Pharmacists carrying out their professional role cannot be described as ‘strike-breaking’, RPS president Claire Anderson has said, adding that the sector needs more funding to help ease pressure on the NHS.

In a letter to The Telegraph this weekend, Professor Anderson responded to the newspaper’s report that pharmacists could be drafted in to provide cover for striking NHS workers by diagnosing patients with minor conditions and prescribing antibiotics.

She emphasised the clinical role that pharmacists already play, saying that proposals for pharmacists to prescribe medications was ‘not entirely new’ and adding that many pharmacists have been providing prescribing services for many years.

Ms Anderson described changes that mean that all pharmacists will be prescribers at the point of registration from 2026 as a ‘sea-change in the way all pharmacists will be able to care for patients’.

‘The role of the pharmacist is not the same as that of a doctor or a nurse’, she added, saying that ‘it is hard to see how a pharmacist carrying out their professional role could be described as “strike-breaking”’.

However, Professor Anderson added: ‘If the Government wants all community pharmacy teams to help ease winter pressures through a new core service, it must provide the funding and workforce plan for it to be delivered’, highlighting the ‘severe pressure’ that community pharmacy teams are already under.

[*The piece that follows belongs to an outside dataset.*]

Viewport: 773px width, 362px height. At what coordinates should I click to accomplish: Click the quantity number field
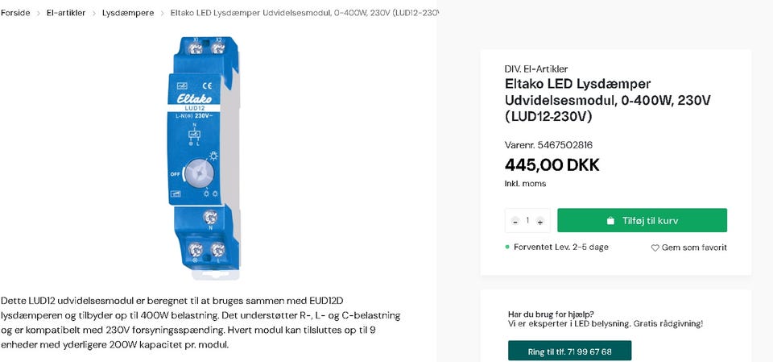pos(527,221)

This follows warnings from other sector leaders that the community pharmacy sector is already overstretched and cannot provide additional services without extra funding

Speaking in Parliament last week, NPA chair Andrew Lane said: ‘I don’t believe we are in a position to strike bust’, while Leyla Hannbeck, chief executive of the Association of Independent Multiple Pharmacies, said: ‘We can't do anything, and we won't be able to do anything without more funding.'

Janet Morrison, chief executive of the Pharmaceutical Services Negotiating Committee, said: ‘Pharmacy teams are in the same position as their health service colleagues – exhausted, overworked, and struggling to make ends meet.  If Government wants pharmacies to step up again, they will need to back this with emergency funding and support.’

Malcolm Harrison, chief executive of the Company Chemists’ Association, added that ‘pharmacies cannot ride to the rescue for free’.